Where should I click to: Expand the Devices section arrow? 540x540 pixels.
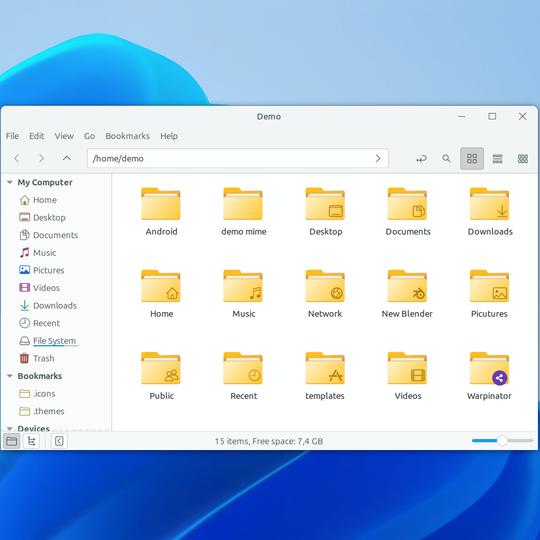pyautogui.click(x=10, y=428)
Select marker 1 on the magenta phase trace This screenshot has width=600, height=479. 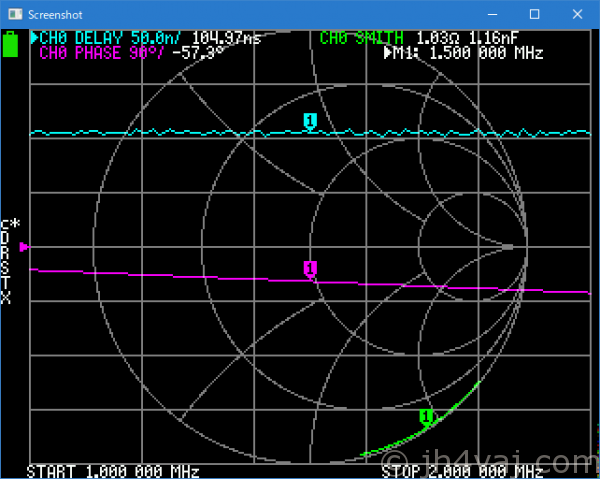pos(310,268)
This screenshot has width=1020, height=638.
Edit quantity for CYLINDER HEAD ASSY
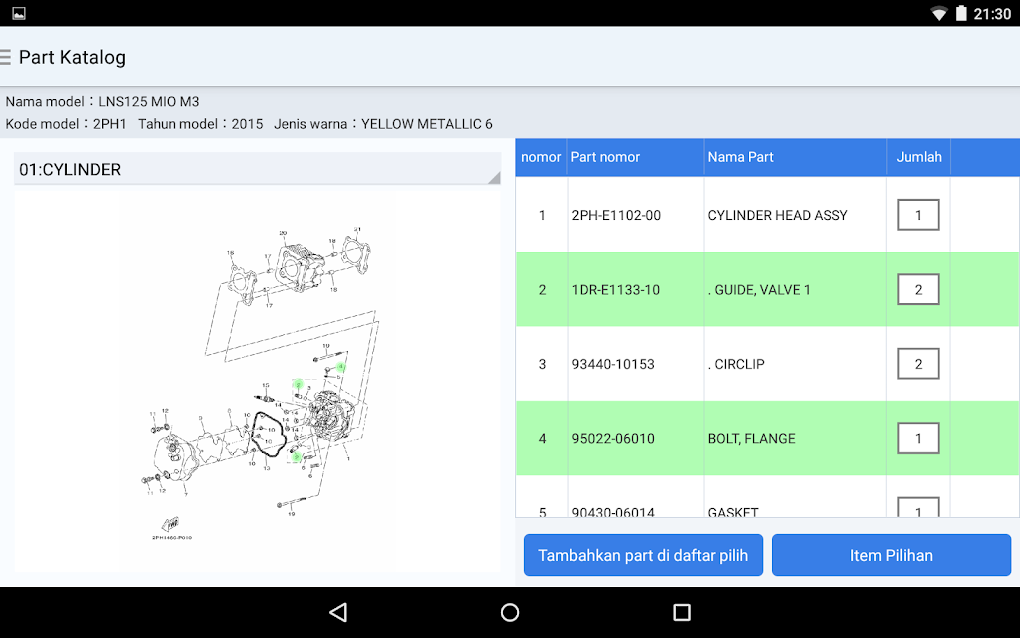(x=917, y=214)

ABOUT THIS EXERCISE:
Reproduce the lines above, exactly and exclusively, from the line containing "This screenshot has width=1020, height=638." down to the last line, both included; pictures are not part of the copy.

FINAL ANSWER:
This screenshot has width=1020, height=638.
Edit quantity for CYLINDER HEAD ASSY
(x=917, y=214)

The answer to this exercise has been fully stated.